What the exercise asks
Copy out every one of the following items word for word, without changing anything.

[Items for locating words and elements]
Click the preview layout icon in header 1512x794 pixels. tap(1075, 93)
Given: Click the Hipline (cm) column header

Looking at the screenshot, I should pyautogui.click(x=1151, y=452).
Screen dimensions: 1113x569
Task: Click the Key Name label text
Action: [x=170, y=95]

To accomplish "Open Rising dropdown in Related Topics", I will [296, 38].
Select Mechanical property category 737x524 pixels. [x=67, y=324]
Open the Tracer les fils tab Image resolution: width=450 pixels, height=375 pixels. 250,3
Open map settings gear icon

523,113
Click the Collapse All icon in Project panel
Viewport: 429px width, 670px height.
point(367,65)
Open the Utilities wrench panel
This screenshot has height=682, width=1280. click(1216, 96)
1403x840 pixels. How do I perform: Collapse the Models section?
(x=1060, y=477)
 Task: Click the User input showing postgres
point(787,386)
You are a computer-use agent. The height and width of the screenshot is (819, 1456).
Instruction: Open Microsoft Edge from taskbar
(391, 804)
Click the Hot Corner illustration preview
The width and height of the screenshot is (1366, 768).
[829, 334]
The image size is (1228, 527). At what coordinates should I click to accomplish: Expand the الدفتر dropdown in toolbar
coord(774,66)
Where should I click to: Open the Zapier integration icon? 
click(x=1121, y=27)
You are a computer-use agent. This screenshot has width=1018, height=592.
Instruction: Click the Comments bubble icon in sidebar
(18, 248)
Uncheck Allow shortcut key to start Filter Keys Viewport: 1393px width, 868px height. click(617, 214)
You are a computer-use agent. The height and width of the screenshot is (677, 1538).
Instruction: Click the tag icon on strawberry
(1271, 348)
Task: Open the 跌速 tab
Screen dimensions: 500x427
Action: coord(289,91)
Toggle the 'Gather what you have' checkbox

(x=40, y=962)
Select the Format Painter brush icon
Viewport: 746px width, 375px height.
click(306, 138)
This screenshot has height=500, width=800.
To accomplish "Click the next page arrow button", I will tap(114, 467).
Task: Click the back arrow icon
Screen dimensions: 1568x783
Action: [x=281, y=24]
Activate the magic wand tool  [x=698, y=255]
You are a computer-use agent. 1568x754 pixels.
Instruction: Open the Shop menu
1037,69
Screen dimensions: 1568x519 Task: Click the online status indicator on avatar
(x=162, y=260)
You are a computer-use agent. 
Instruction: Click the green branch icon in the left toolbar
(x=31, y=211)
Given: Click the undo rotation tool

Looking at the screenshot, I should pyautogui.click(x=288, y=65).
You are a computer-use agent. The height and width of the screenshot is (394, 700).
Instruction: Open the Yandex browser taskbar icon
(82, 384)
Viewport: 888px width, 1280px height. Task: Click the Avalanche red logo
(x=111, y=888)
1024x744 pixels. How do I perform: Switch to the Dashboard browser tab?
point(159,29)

Result of the task
Click the preview layout icon in header 1512x794 pixels. tap(1075, 93)
Given: Click the Hipline (cm) column header

Looking at the screenshot, I should pyautogui.click(x=1151, y=452).
Screen dimensions: 1113x569
Task: Click the Key Name label text
Action: [x=170, y=95]

To accomplish "Open Rising dropdown in Related Topics", I will [296, 38].
Select Mechanical property category 737x524 pixels. [x=67, y=324]
Open the Tracer les fils tab Image resolution: width=450 pixels, height=375 pixels. 250,3
Open map settings gear icon

523,113
Click the Collapse All icon in Project panel
Viewport: 429px width, 670px height.
point(367,65)
Open the Utilities wrench panel
This screenshot has height=682, width=1280. click(1216, 96)
1403x840 pixels. How do I perform: Collapse the Models section?
(x=1060, y=477)
 Task: Click the User input showing postgres
point(787,386)
You are a computer-use agent. The height and width of the screenshot is (819, 1456).
Instruction: Open Microsoft Edge from taskbar
(391, 804)
Click the Hot Corner illustration preview
The width and height of the screenshot is (1366, 768).
[829, 334]
The image size is (1228, 527). At what coordinates should I click to accomplish: Expand the الدفتر dropdown in toolbar
coord(774,66)
Where should I click to: Open the Zapier integration icon? 
click(x=1121, y=27)
You are a computer-use agent. This screenshot has width=1018, height=592.
Instruction: Click the Comments bubble icon in sidebar
(18, 248)
Uncheck Allow shortcut key to start Filter Keys Viewport: 1393px width, 868px height. click(617, 214)
You are a computer-use agent. The height and width of the screenshot is (677, 1538).
Instruction: Click the tag icon on strawberry
(1271, 348)
Task: Open the 跌速 tab
Screen dimensions: 500x427
Action: coord(289,91)
Toggle the 'Gather what you have' checkbox

(x=40, y=962)
Select the Format Painter brush icon
Viewport: 746px width, 375px height.
click(306, 138)
This screenshot has height=500, width=800.
To accomplish "Click the next page arrow button", I will tap(114, 467).
Task: Click the back arrow icon
Screen dimensions: 1568x783
Action: [x=281, y=24]
Activate the magic wand tool  [x=698, y=255]
You are a computer-use agent. 1568x754 pixels.
Instruction: Open the Shop menu
1037,69
Screen dimensions: 1568x519 Task: Click the online status indicator on avatar
(x=162, y=260)
You are a computer-use agent. 
Instruction: Click the green branch icon in the left toolbar
(x=31, y=211)
Given: Click the undo rotation tool

Looking at the screenshot, I should pyautogui.click(x=288, y=65).
You are a computer-use agent. The height and width of the screenshot is (394, 700).
Instruction: Open the Yandex browser taskbar icon
(82, 384)
Viewport: 888px width, 1280px height. Task: Click the Avalanche red logo
(x=111, y=888)
1024x744 pixels. How do I perform: Switch to the Dashboard browser tab?
point(159,29)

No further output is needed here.